Gleichzeitig war ihm schon damals in den siebziger Jahren klar, dass der Realisierung der beiden Forderungen nahezu unüberwindliche Schwierigkeiten entgegenstünden. Aber es gelte wie bei einem Arzt, der einen Patienten auch bei der geringsten Überlebenschance zu retten versuche, die Hände nicht in den Schoss zu legen, sondern unermüdlich weiterzukämpfen. Schon beinahe prophetisch im Hinblick auf heute schreibt er:
Die gegenwärtig populäre technokratische Ansicht, dass doch nichts dagegen einzuwenden sei, uns mit Arbeit oder Vergnügen die Zeit zu vertreiben, auch wenn die Gefühle auf der Strecke bleiben, und dass der technokratische Faschismus am Ende gar nicht so übel sei, verrät wenig Weisheit. Aber das ist Wunschdenken. Der technokratische Faschismus muss zwangsläufig zu einer Katastrophe führen. Der enthumanisierte Mensch wird so verrückt werden, dass er langfristig nicht imstande sein wird, eine lebensfähige Gesellschaft aufrechtzuerhalten, und kurzfristig sich nicht des selbstmörderischen Gebrauchs nuklearer oder biologischer Waffen enthalten können wird.
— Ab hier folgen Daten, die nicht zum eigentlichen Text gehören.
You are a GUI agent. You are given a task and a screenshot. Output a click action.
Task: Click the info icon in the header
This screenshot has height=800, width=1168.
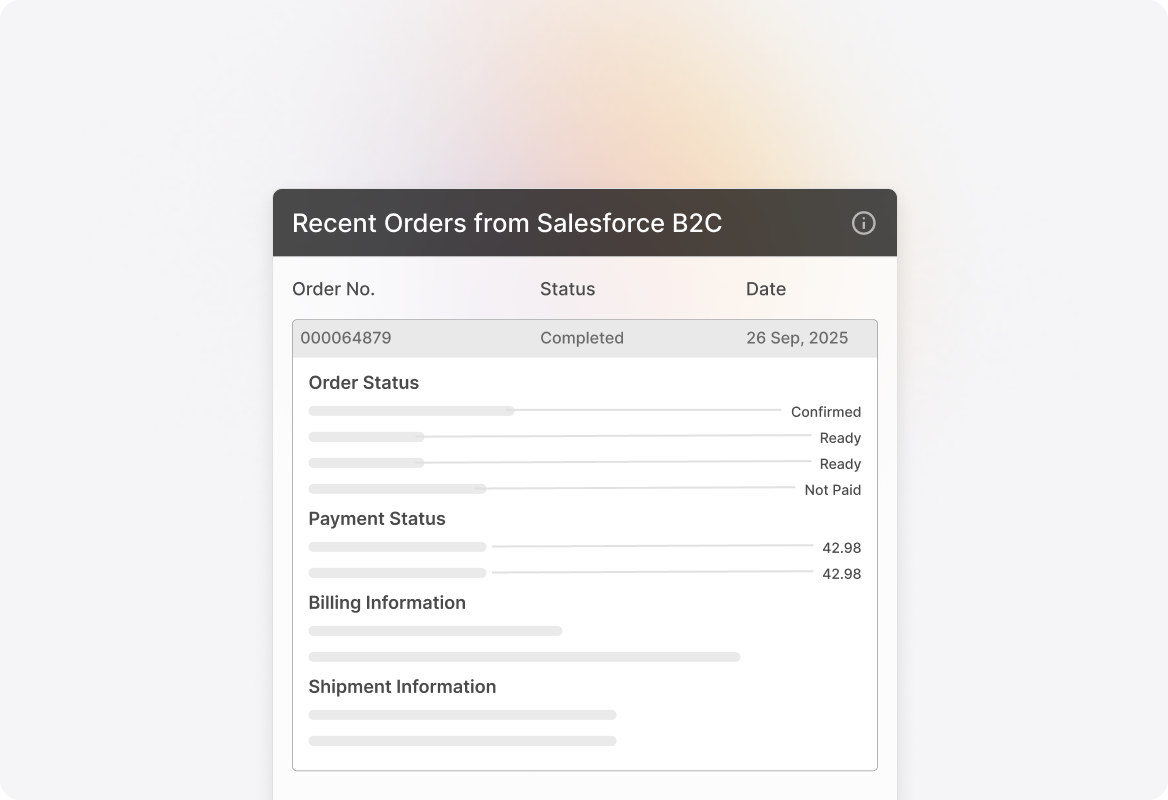pyautogui.click(x=864, y=223)
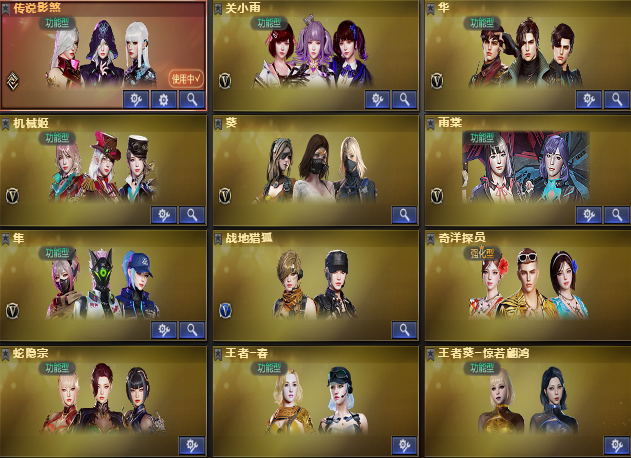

Als kleine Hoffnungsanker sieht er:
● dass immer mehr Menschen realisieren, dass schon aus rein ökonomischen Gründen eine neue Ethik, eine neue Einstellung zur Natur, dass menschliche Solidarität und Kooperation notwendig sind, wenn die westliche Welt nicht ausgelöscht werden soll.
● dass immer mehr Menschen mit der gegenwärtigen Gesellschaftsordnung unzufrieden sind. Sie fühlen die Öde ihrer Isolation und die Leere ihres Zusammenseins; sie empfinden ihre Ohnmacht, die Sinnlosigkeit ihres Lebens. Viele spüren das sehr klar und bewusst; andere weniger deutlich, aber sie werden dessen gewahr, wenn ein anderer es in Worte fasst. (…) Der größere Teil der westlichen Welt kennt die Segnungen des Konsumentenglücks, und immer mehr von denen, die in den Genuss dieses Glücks kommen, finden es unbefriedigend. Sie beginnen zu entdecken, dass viel zu haben kein Wohl-Sein schafft: Die traditionelle Ethik ist auf die Probe gestellt und durch die Erfahrung bestätigt.
Wie der Individualpsychologe Alfred Adler ist Fromm überzeugt, dass der “Haben-Impuls”, Habgier und Neid nicht in der menschlichen Natur verwurzelt sind: Habsucht und Neid sind nicht von Natur aus so stark, sondern infolge des allgemeinen Drucks, ein Wolf unter Wölfen zu sein. Sobald sich das gesellschaftliche Klima, die allgemeinverbindlichen Wertmaßstäbe geändert haben, wird auch der Übergang von der Selbstsucht zum Altruismus um vieles leichter sein. (…)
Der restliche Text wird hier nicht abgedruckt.